Obesity is most effectively addressed through both a holistic approach to well-being and a realistic and personalized plan. "A fundamental shift to lifestyle management is what we see on the horizon to help slow and reverse the rising rates of obesity in our country," says Stacey Jensen, Senior Vice President at Healthways. "It is not a one-size-fits-most approach, but rather one that provides precision planning around meals and exercise that is tailored to meet an individual's needs. An effective plan should take into account topics such as what food individuals like, the amount of exercise they can commit to, and the availability of safe environments for exercise."
While conventionally understood influences on obesity such as poor exercise, smoking and eating habits are all strongly linked to obesity, so too are less obvious factors such as not having a safe place to exercise, struggling to afford food, being from a low-income household and suffering poor social well-being. Therefore, taking a holistic approach that focuses on Americans' purpose, social, financial and community well-being is an effective strategy to help reduce obesity and other chronic diseases, thus improving overall health in the U.S.
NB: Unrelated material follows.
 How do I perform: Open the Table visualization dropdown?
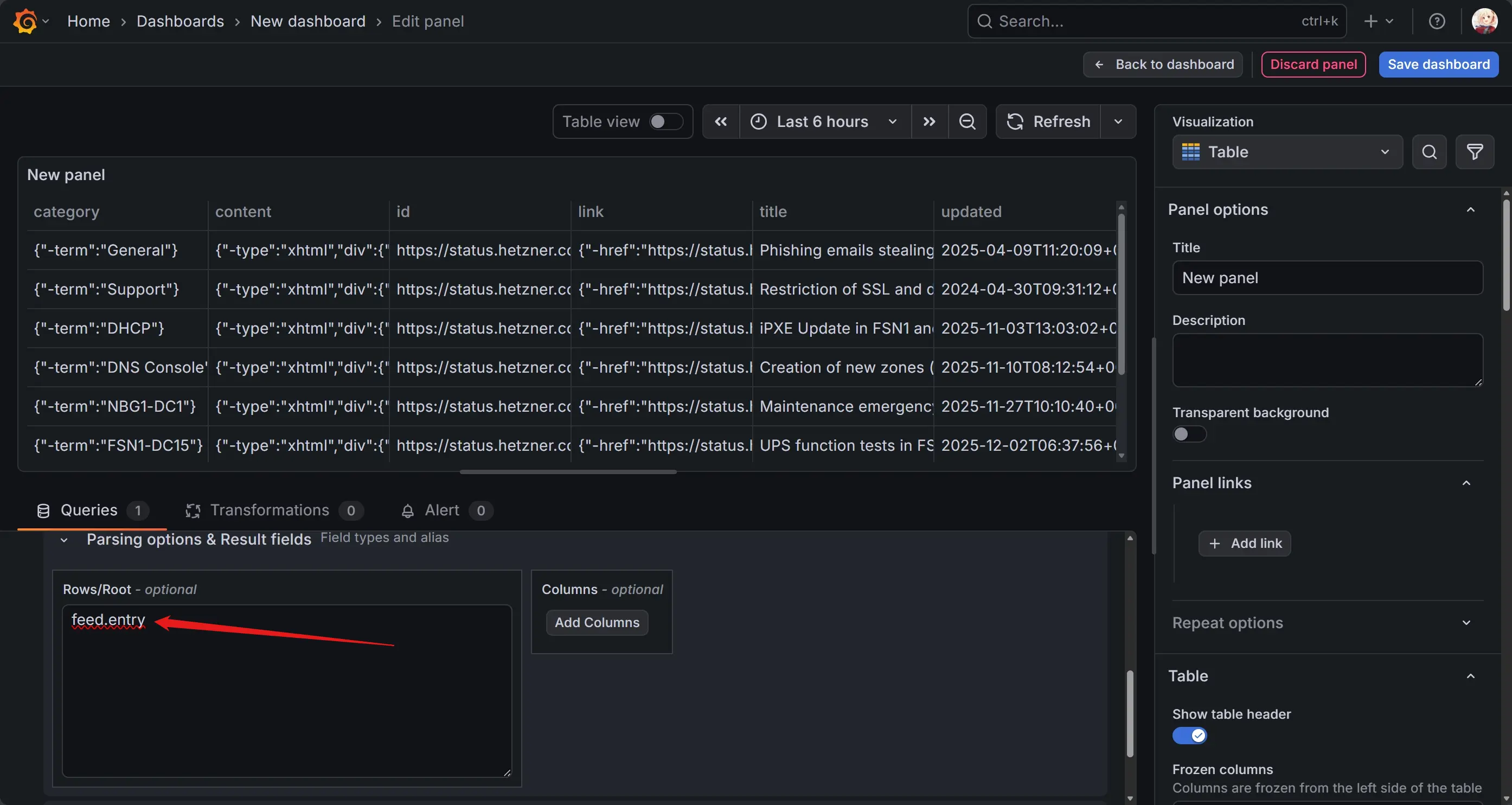(x=1286, y=152)
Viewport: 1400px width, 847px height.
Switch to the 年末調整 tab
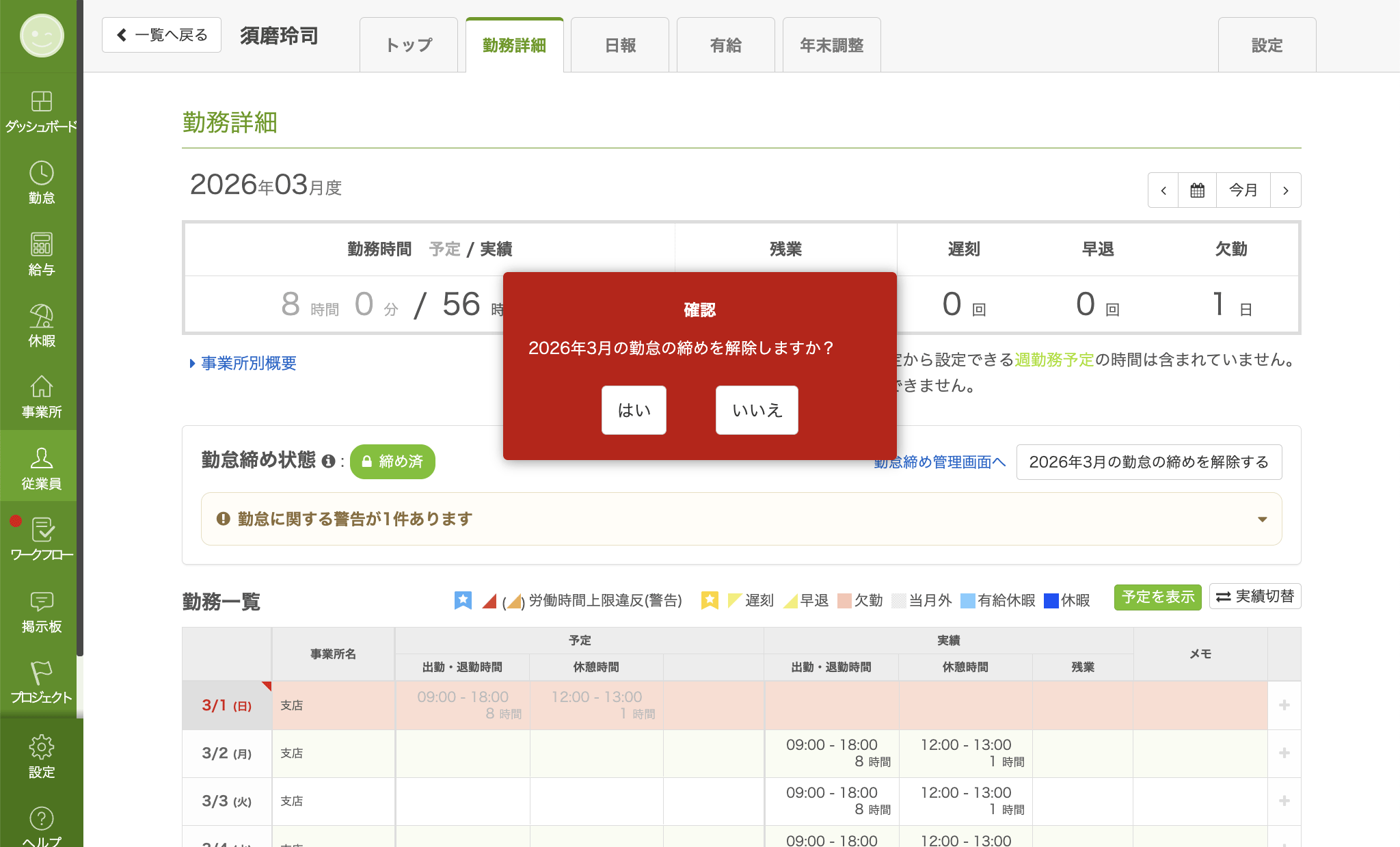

Results are based on telephone interviews conducted Jan. 2-Dec. 30, 2008-2015, and Jan. 2-Jul. 31, 2016, as part of the Gallup-Healthways Well-Being Index, with a random sample of adults aged 18 and older, living in all 50 U.S. states and the District of Columbia. The national sample size was about 350,000 in 2008-2012, about 175,000 surveys in 2013-2015 and about 105,000 cases through the end of July 2016. In a typical year since 2013, about 130,000 whites, 16,000 blacks, 16,000 Hispanics and 4,000 Asians are interviewed. The margin of sampling error for each reported race or ethnic group is no more than ±1 percentage point in most cases, but climbs to ±1.6 percentage points for Asians in 2016. All reported margins of sampling error include computed design effects for weighting.
Each sample of national adults includes a minimum quota of 60% cellphone respondents and 40% landline respondents, with additional minimum quotas by time zone within region. Landline and cellular telephone numbers are selected using random-digit-dial methods.